Bardella's visit comes as Poland prepares for its own parliamentary elections, expected in autumn 2026, and as the National Rally seeks to build a broader European coalition ahead of the 2027 French vote. The French politician has previously met with Polish nationalist leaders in Warsaw and has also courted the far-right Vlaams Belang in Brussels, signaling a concerted effort to unite nationalist forces across the EU.

During his border visit, Bardella was accompanied by Anna Bryłka, vice-president of the National Movement and a Member of the European Parliament. She noted that Poland remains a target for illegal migration and that the barrier on the border with Belarus has shifted the route through Lithuania and Latvia. Since the beginning of 2026, the Polish Border Guard has transferred more than 550 migrants to Lithuania and detained nearly 60 couriers facilitating illegal crossings.

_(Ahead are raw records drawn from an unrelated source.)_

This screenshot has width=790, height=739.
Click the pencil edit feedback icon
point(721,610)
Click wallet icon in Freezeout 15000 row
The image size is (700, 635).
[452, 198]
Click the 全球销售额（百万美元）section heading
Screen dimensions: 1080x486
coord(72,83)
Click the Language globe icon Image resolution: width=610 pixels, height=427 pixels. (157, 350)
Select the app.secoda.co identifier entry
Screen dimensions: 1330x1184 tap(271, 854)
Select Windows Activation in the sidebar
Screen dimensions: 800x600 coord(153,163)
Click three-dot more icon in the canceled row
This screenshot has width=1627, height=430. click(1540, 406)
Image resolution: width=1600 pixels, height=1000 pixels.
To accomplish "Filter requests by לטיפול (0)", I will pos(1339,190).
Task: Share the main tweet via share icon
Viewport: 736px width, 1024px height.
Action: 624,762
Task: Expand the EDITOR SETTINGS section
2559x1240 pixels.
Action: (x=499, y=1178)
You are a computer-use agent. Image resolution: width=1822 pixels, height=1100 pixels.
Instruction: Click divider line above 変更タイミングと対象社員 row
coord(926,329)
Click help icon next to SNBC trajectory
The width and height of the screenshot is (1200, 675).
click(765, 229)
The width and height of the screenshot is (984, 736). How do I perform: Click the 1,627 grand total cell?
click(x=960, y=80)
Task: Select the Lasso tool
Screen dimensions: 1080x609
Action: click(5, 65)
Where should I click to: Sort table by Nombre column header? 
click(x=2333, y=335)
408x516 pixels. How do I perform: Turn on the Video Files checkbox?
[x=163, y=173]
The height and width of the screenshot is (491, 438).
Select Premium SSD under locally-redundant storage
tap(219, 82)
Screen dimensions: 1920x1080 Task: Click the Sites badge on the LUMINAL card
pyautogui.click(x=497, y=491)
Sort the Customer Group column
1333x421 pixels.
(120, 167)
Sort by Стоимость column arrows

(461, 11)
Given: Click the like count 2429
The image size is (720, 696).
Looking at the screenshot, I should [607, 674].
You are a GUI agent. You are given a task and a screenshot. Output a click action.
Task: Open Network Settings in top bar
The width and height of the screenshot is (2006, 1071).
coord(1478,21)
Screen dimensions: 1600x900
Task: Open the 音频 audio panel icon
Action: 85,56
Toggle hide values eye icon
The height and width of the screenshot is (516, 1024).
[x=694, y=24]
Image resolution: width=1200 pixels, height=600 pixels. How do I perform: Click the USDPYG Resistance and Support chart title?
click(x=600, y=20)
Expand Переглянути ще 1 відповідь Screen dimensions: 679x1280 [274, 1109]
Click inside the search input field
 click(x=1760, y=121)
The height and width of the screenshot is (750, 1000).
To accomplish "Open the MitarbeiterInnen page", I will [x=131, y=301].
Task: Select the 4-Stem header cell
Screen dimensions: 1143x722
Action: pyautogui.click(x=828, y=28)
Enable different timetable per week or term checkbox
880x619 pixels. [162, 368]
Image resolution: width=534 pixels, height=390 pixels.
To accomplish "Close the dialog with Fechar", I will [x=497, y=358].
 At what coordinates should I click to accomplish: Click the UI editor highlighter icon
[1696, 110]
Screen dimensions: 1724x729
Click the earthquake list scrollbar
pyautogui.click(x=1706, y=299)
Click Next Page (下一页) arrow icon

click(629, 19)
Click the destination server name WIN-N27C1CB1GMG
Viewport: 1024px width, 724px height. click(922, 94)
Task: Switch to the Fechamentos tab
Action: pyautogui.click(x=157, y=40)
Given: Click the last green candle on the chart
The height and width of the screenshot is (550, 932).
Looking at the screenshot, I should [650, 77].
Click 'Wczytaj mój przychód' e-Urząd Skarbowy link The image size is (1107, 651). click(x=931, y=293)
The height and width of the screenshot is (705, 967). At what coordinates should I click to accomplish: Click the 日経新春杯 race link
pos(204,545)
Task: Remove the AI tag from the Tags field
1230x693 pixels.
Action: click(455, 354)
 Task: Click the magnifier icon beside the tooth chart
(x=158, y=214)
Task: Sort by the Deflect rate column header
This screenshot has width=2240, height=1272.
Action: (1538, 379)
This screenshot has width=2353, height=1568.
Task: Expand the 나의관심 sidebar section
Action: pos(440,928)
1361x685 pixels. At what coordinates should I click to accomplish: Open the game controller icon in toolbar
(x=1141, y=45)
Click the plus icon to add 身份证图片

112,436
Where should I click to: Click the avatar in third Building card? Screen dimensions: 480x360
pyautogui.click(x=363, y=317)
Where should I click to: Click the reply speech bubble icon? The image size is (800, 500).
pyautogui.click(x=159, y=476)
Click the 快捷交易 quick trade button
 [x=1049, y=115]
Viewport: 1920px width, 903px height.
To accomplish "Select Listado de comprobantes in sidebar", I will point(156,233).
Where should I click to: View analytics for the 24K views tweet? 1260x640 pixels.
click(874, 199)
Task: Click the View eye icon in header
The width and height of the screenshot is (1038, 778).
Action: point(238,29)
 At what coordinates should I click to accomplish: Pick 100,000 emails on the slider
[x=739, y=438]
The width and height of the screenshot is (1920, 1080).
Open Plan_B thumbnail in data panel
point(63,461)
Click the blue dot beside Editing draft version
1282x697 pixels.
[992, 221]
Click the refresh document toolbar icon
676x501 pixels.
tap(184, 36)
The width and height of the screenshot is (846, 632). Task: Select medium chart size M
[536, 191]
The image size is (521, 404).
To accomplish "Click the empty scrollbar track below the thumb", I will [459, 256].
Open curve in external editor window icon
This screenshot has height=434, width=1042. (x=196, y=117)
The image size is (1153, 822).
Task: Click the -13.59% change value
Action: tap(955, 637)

The alliance between Bardella and Kaczyński underscores a broader realignment in European politics, where nationalist and conservative parties are increasingly coordinating on issues of migration, sovereignty, and opposition to EU climate and trade policies. Whether this coalition can translate into electoral victories in both France and Poland — and then into tangible changes in Brussels — remains to be seen, but the rhetoric from Warsaw was unequivocal: “We are heading for victory,” Kaczyński declared.